E é tanto que Rafa, baiano sim, mas de segunda geração e coração inteiro, tem suas raízes na caatinga baiana. Bem mais no seco, na dureza do racho na terra e no pó, que no molhado das praias. Rafa foi o sertão virando mar. E levando a gente junto. Andemos com ele, pra ver no que vai dar.

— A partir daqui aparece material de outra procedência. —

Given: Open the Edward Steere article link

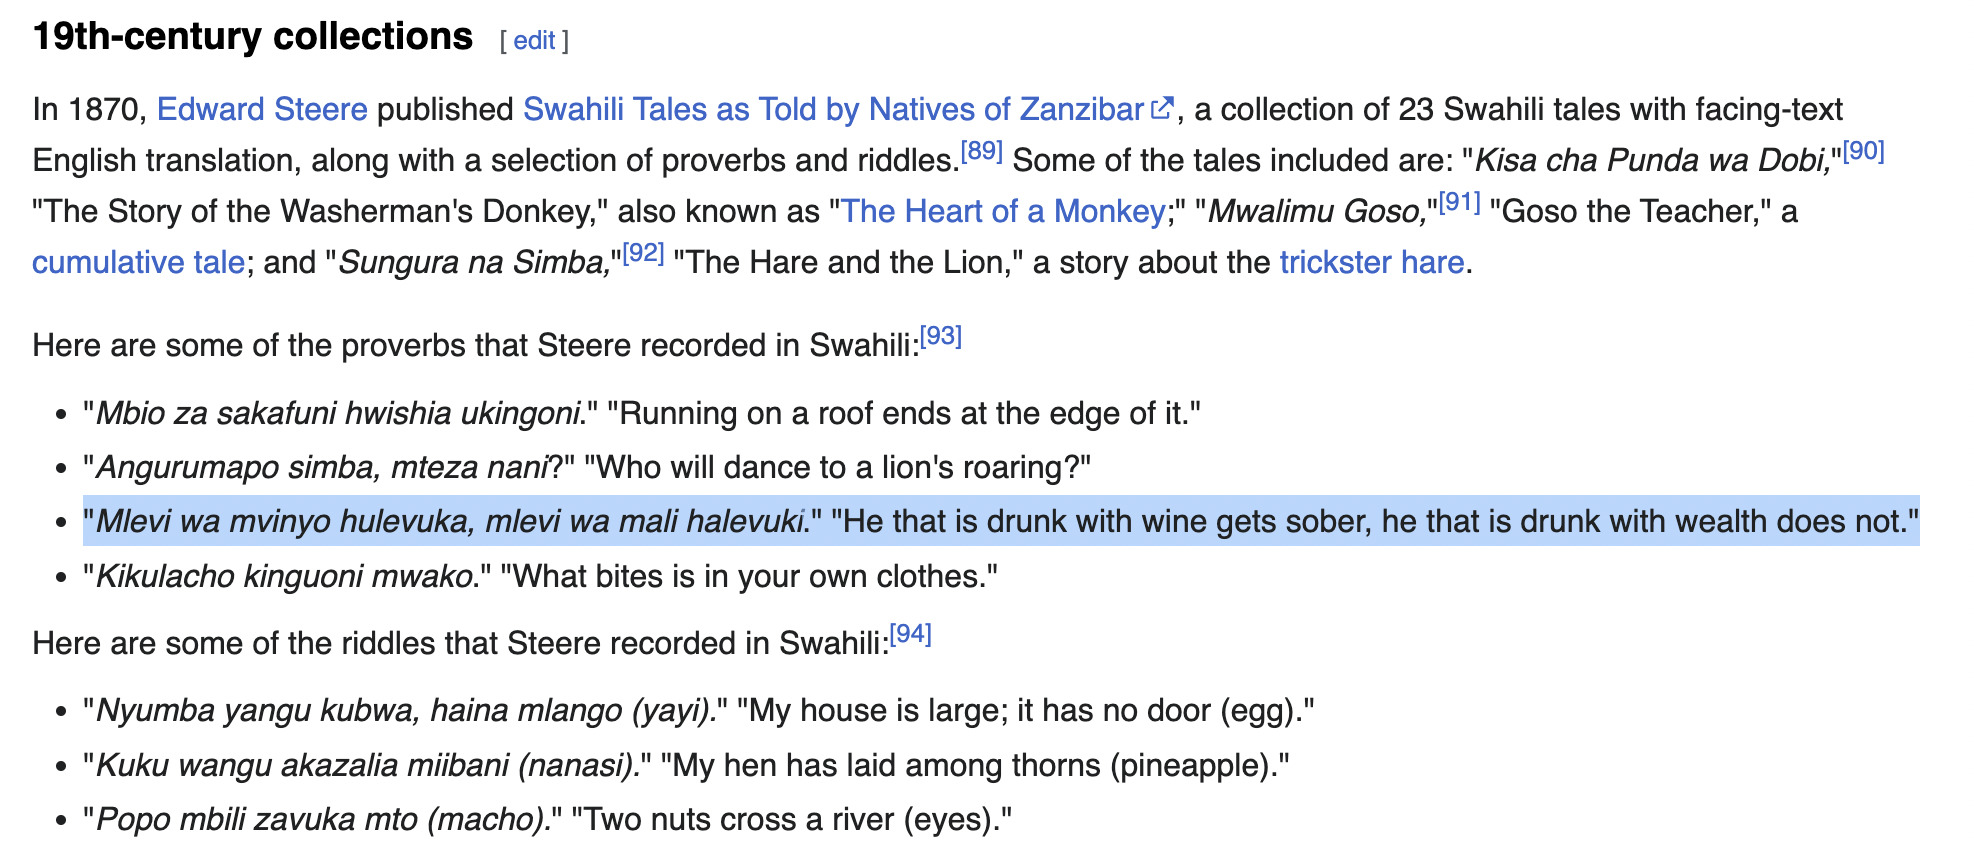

O Jornalista José Carlos da Silva e Rafa Carvalho são amigos há anos, desde quando José descobriu Rafa com outros jovens no Ajuntaê, extinta casa e coletivo que movimentava a cena cultural alternativa de Campinas, no início dessa década de 10. O espaço, na Ponte Preta, era aberto a cafés com artistas, pessoas interessadas em cultura e foi num cafezinho desses que se conheceram. Eles faziam aquilo que Zé Carlos queria ter feito desde mais cedo. E a parceria de Zé e Rafa conseguiu assim nascer, e perdurar, mesmo com tantas mudanças ocorridas nesse tempo. Foram várias coproduções importantes, em diversos campos artísticos e aqui, especialmente para a ASN, José Carlos, que assina a coordenação editorial executiva no projeto de “contas de mar”, nova publicação de Rafa, contemplada pelo Programa de Ação Cultural da Secretaria de Cultura do Estado de São Paulo, conta um pouco do amigo, sua carreira numa opinião pessoal, da amizade dos dois, o livro e seus processos. Um depoimento leve e descontraído, que não serve como matéria imparcial, mas presta um serviço de opinião sobre esta produção atual campineira, ao mesmo tempo em que celebra a amizade.